Si Eté est de la poésie... Qui pourrait en douter ? Du jaune de la couverture à l’aveu tragique du pléonasme de l’écriture, tout le vécu de Chambaz est poésie, frénétiquement, mélancoliquement, lucidement, naïvement, savamment... Faite d’une substance éclatée en milliers de registres mais fluide dans la verve du sentir. Qui n’hésite pas de nous introduire dans son artisanat, ni de se faire avec le lecteur, ni de demander conseil ou d’évoquer les ancêtres : « J’aurais voulu mieux ordonner l’ensemble, suivre plus attentivement chaque mot, chaque son (...) sans renoncer pourtant au hasard, à un après-midi bruissant de sansonnets dans une vieille ville arabe, à un gong, mot jouvien intact, petite sonnette de Malherbe, voire sornette qui émarge à côté des vers et des contes bleu de Boileau. » Le temps et l’espace sont faits de mots, que ce soit dans les « suites carolingiennes » :
//« Petitpoèmeamoureux
Pourvoircequeçadonne
Sansdétacherleslettres
Tesyeuxvertbrooklyn »//
Ou, ailleurs :
//« Le poème est aussi dessin
bloc de lignes
bloc de mots
bloc pas forcé
ment carré
mais bloc, géométrie improvisée et »//...

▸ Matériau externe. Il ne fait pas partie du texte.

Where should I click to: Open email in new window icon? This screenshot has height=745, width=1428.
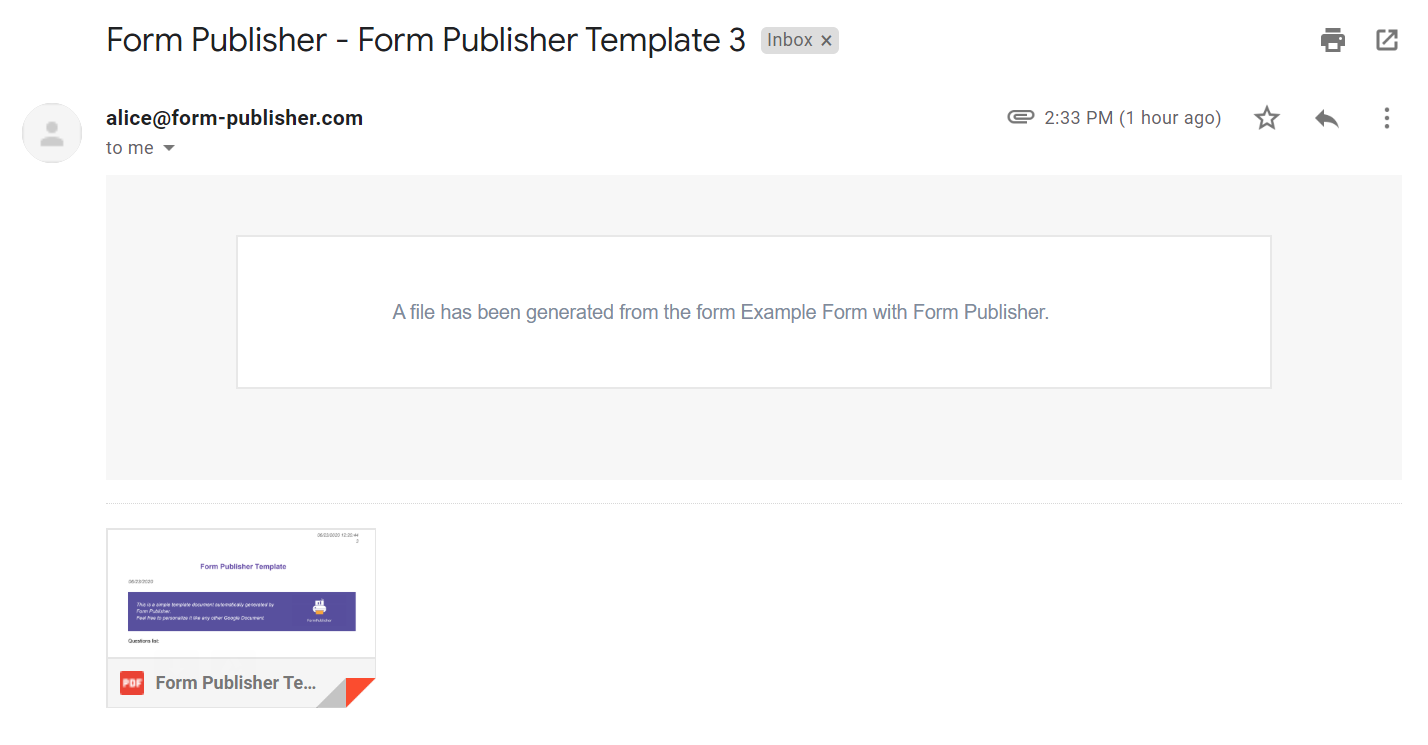point(1386,40)
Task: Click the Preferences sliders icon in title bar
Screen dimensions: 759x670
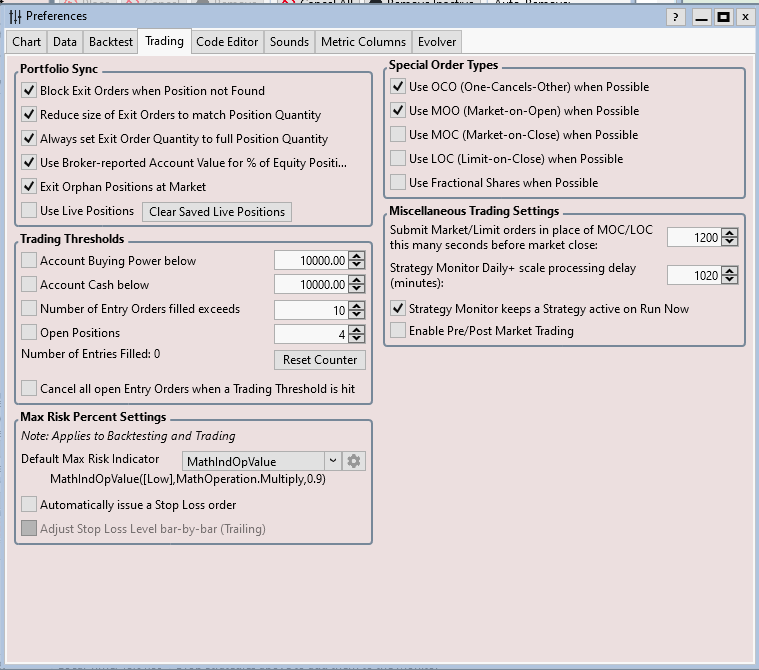Action: click(x=15, y=16)
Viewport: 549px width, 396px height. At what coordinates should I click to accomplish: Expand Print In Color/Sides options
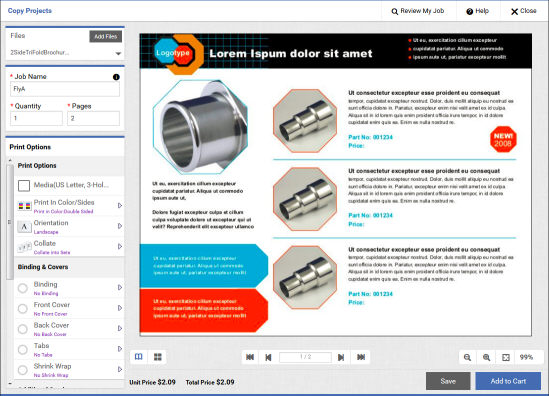[x=120, y=206]
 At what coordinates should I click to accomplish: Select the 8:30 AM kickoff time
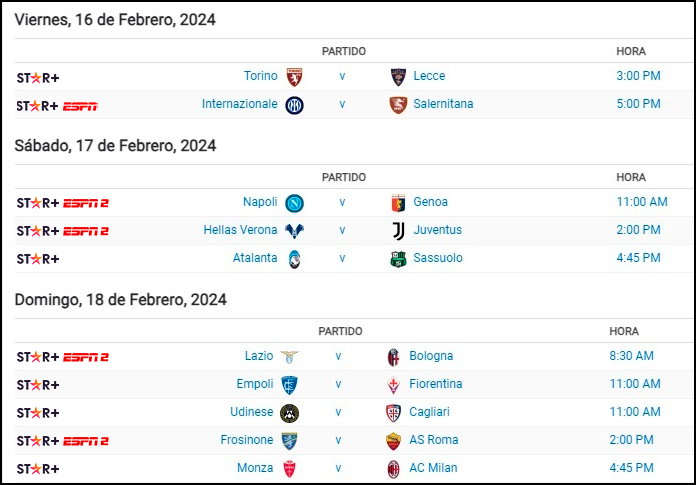(x=631, y=356)
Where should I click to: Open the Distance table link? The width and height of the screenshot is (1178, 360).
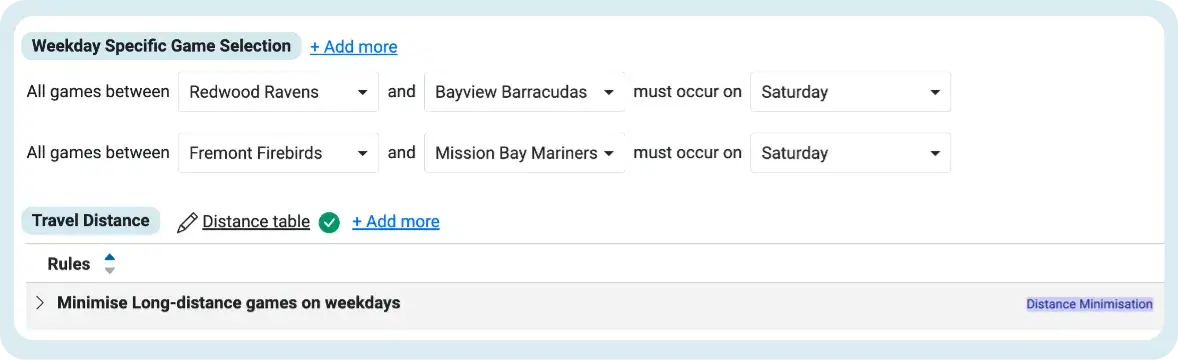[x=256, y=222]
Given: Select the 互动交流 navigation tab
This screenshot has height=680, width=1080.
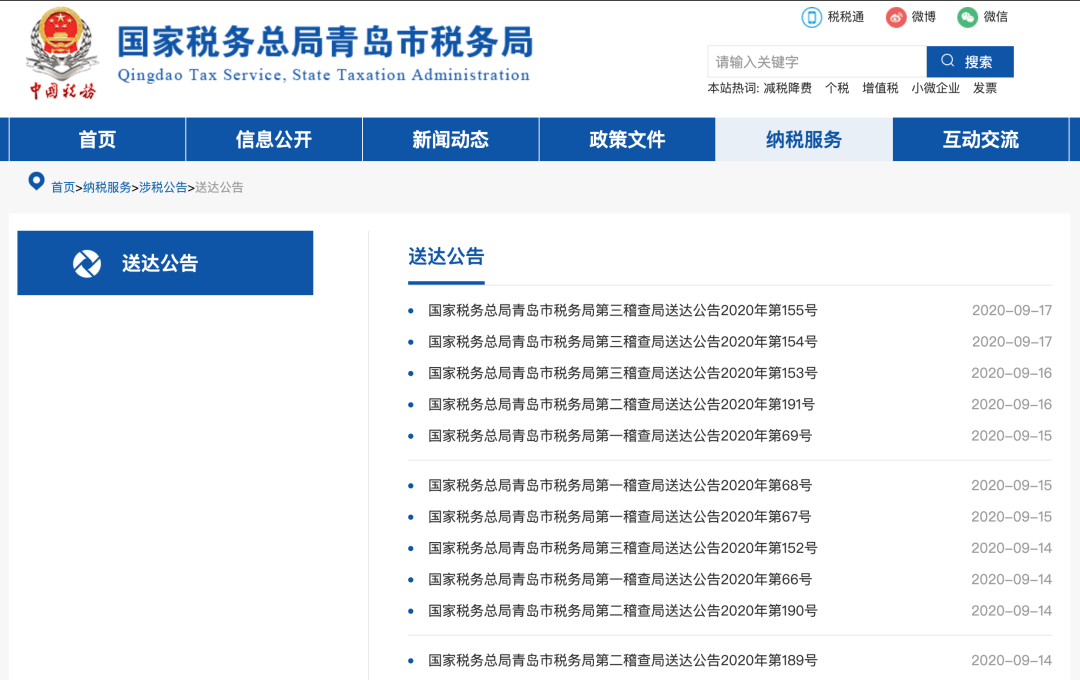Looking at the screenshot, I should (x=980, y=140).
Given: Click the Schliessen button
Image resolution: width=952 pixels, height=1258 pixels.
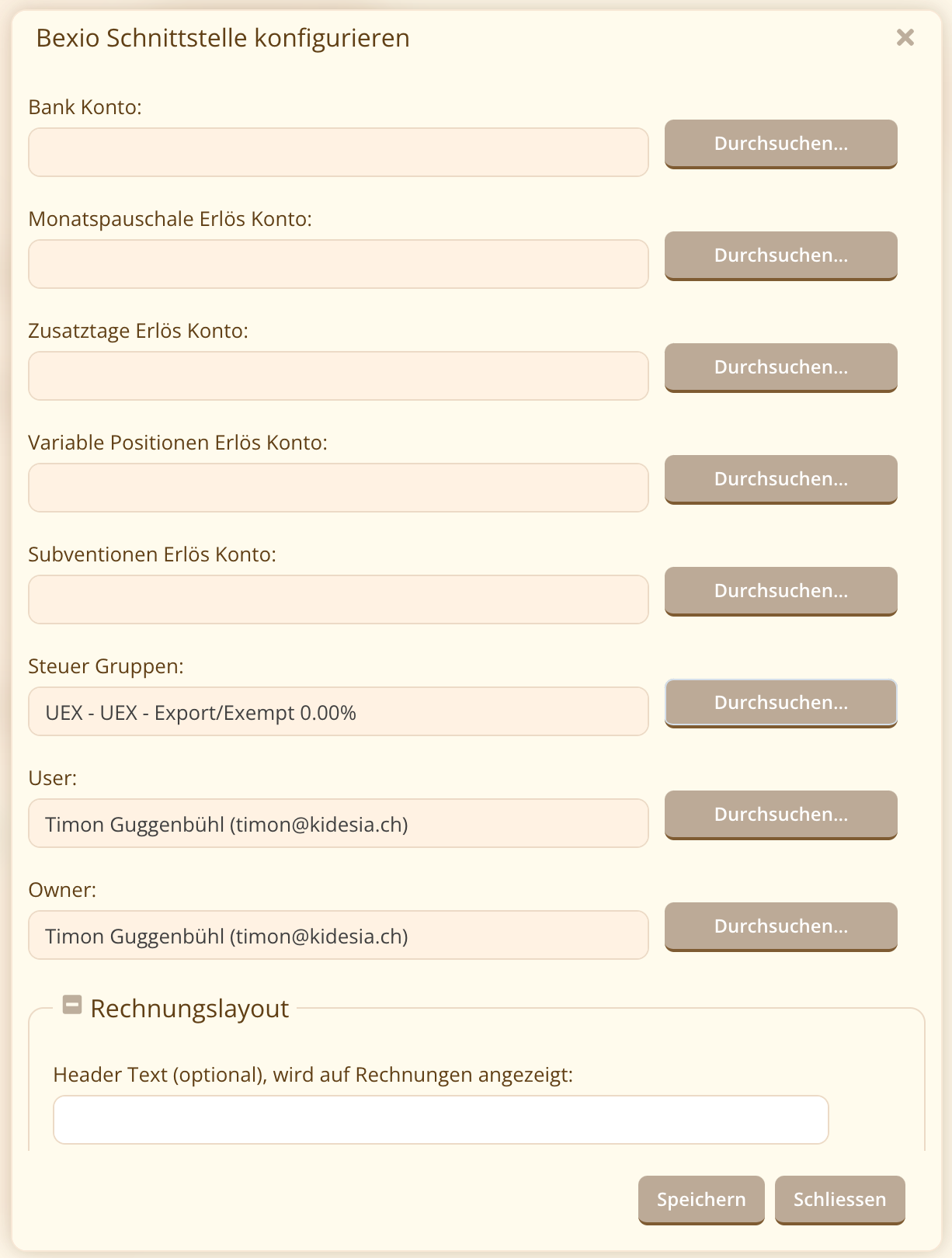Looking at the screenshot, I should point(839,1200).
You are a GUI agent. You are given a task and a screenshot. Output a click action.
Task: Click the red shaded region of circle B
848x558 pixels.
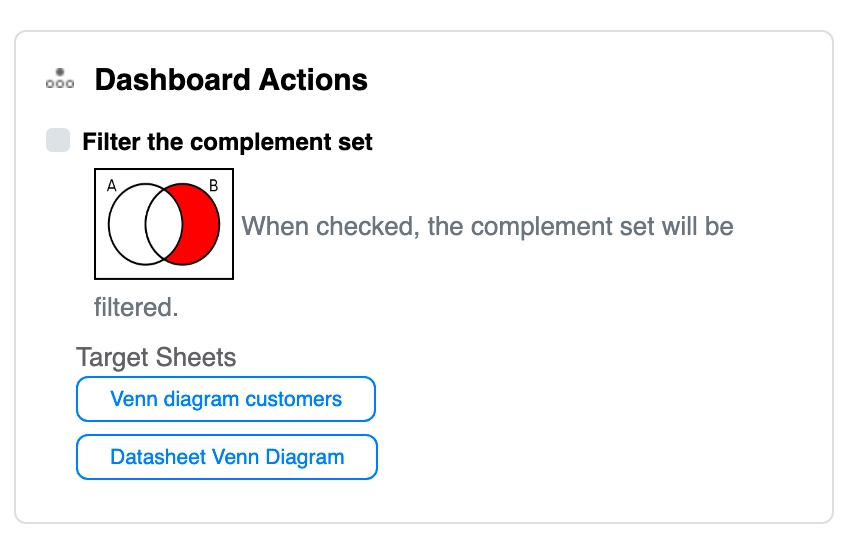coord(200,224)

S’y insèrent l’étrangeté d’une langue « d’outre-entendement » , des fragments de joie, de mort et de solitude, la surprise au gré de chaque jour/séquence/instant/couleur/ image/son/blanc... et tant d’autres choses, qui nous reconstruisent, sur terre, en lisant.
Bernard Chambaz , Eté, poème, chants I à V , Flammarion, 19,50 ?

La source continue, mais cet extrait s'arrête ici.